▸ **EXERCISE INSTRUCTIONS**
Check each line of the material below for the word "left". State how many lines have it, and nothing more.

▸ **EXERCISE MATERIALS**
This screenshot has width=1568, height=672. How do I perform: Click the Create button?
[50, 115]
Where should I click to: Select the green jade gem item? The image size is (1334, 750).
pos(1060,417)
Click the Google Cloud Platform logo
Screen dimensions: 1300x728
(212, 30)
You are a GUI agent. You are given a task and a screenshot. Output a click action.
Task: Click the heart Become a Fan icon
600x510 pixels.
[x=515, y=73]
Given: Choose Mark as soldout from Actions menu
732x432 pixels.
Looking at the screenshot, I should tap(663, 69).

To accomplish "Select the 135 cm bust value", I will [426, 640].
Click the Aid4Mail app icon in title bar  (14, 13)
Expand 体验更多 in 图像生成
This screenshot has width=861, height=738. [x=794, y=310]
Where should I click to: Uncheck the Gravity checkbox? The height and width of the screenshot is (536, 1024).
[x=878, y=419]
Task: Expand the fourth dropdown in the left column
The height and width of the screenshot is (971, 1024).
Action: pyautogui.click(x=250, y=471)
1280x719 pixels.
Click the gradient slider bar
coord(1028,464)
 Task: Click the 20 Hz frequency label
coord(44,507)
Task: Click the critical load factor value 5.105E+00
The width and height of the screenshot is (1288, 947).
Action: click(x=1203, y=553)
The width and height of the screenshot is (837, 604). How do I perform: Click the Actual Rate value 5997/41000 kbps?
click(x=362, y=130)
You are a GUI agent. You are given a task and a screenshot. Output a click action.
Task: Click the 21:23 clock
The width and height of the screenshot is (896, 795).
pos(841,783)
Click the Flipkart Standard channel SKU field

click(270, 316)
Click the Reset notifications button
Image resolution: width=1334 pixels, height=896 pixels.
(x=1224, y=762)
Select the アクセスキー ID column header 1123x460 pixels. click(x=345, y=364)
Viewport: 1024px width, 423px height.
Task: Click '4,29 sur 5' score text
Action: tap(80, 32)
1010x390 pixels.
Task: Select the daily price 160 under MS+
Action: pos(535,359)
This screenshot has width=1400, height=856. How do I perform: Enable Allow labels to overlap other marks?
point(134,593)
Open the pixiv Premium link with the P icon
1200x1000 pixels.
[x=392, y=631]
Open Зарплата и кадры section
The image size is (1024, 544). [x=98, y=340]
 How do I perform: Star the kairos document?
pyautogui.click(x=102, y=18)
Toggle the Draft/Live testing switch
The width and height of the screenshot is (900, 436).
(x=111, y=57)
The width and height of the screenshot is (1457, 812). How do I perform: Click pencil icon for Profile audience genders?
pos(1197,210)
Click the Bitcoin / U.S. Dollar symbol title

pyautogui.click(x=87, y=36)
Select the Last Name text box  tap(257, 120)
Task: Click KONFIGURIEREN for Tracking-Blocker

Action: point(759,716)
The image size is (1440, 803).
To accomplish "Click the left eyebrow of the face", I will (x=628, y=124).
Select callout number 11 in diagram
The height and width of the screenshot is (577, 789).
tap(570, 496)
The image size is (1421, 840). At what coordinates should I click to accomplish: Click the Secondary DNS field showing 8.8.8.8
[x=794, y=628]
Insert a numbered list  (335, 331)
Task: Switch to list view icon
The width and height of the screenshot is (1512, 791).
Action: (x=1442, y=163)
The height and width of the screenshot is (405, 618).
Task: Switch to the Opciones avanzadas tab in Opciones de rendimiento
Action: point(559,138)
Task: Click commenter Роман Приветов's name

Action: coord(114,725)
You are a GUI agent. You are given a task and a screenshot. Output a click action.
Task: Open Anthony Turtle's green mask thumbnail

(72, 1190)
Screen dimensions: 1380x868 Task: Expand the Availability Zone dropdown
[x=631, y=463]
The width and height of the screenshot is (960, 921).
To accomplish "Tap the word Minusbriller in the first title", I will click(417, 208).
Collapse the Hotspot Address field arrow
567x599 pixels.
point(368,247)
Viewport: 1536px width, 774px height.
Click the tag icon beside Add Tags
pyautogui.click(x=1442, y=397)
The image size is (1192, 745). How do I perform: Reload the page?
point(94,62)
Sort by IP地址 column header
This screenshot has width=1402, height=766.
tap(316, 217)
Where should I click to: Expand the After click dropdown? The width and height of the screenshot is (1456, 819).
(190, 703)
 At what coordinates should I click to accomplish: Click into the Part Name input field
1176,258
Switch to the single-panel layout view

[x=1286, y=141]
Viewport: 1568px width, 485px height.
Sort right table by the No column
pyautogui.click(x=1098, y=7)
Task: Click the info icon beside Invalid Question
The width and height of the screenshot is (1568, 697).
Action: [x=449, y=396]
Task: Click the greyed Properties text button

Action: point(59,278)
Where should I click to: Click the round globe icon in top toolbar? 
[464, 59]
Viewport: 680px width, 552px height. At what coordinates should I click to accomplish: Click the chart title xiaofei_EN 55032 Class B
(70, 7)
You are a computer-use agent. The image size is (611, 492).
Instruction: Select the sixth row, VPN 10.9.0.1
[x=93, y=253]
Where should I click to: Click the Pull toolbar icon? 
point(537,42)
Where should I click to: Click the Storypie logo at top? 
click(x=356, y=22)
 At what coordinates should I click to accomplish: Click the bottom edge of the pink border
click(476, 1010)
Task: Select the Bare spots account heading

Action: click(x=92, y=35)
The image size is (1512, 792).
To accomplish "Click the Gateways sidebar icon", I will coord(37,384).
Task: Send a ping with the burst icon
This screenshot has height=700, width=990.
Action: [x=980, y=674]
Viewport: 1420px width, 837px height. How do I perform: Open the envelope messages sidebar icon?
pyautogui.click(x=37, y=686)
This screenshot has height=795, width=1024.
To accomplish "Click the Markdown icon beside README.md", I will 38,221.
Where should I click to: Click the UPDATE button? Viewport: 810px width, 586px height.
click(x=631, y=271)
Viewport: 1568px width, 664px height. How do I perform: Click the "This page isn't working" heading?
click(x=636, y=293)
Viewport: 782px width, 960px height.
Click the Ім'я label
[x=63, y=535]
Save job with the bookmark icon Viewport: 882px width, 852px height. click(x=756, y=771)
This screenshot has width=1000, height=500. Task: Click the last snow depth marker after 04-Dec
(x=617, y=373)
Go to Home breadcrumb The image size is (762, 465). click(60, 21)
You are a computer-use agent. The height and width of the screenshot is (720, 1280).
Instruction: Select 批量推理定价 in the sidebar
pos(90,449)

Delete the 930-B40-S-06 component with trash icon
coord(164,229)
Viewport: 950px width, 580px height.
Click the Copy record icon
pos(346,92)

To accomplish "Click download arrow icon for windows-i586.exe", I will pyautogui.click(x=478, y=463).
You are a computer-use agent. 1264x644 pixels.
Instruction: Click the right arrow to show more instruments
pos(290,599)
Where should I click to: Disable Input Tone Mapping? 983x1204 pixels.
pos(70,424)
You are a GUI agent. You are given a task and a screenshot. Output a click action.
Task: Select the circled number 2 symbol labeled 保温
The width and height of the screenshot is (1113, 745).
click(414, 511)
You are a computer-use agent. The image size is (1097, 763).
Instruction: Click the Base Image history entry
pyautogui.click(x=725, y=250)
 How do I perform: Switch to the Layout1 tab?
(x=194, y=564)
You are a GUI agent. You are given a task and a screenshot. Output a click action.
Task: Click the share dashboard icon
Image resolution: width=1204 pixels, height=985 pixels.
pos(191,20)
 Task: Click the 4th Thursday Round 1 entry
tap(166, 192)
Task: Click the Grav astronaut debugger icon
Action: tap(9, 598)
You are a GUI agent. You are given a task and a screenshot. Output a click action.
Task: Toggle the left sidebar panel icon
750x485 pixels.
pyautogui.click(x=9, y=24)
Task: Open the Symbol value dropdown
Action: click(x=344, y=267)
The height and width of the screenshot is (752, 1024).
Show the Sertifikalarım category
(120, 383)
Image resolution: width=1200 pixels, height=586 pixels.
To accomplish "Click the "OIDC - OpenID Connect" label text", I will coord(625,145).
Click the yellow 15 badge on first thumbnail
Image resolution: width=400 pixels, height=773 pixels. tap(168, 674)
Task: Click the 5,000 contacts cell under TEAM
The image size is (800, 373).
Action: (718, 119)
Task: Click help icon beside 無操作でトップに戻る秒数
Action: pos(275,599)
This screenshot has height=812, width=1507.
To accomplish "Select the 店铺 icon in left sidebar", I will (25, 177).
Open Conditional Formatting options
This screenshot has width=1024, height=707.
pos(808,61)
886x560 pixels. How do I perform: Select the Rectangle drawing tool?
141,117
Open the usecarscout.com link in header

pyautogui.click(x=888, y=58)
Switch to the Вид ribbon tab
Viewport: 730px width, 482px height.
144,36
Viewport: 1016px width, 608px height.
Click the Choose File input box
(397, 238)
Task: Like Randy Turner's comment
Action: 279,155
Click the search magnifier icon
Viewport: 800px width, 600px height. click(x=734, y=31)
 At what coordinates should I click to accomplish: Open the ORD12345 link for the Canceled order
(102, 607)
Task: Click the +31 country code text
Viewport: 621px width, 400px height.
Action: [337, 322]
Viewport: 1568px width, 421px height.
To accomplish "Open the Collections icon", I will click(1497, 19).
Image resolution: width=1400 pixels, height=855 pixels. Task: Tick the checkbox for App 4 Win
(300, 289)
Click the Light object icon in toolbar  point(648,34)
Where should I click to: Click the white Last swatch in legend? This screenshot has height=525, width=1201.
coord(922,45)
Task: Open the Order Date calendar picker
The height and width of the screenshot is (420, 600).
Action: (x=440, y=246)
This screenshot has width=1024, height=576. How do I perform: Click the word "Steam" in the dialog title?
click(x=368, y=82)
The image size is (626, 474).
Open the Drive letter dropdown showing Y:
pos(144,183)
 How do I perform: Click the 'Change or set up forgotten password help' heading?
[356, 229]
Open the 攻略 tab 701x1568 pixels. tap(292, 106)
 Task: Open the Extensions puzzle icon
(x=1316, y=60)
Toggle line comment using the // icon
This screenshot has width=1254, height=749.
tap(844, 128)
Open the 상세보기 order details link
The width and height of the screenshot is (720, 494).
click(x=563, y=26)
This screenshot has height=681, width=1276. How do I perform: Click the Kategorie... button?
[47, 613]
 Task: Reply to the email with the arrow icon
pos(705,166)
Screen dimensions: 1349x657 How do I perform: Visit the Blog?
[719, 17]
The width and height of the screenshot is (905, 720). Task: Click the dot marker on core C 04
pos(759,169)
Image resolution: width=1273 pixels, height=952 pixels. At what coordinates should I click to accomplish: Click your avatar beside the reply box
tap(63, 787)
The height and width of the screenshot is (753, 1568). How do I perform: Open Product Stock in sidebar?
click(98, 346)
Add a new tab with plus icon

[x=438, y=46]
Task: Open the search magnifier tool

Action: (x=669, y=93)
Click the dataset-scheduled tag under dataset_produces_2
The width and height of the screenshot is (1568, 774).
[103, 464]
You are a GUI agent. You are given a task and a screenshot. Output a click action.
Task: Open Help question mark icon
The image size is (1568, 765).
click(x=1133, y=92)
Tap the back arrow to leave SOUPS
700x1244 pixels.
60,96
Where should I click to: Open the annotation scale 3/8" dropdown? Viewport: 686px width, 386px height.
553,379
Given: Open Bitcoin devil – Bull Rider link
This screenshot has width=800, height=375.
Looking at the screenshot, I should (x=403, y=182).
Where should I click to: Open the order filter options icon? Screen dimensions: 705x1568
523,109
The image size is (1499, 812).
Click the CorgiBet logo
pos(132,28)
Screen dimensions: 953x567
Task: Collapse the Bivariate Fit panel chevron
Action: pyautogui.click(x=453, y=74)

▸ **ANSWER BELOW**
4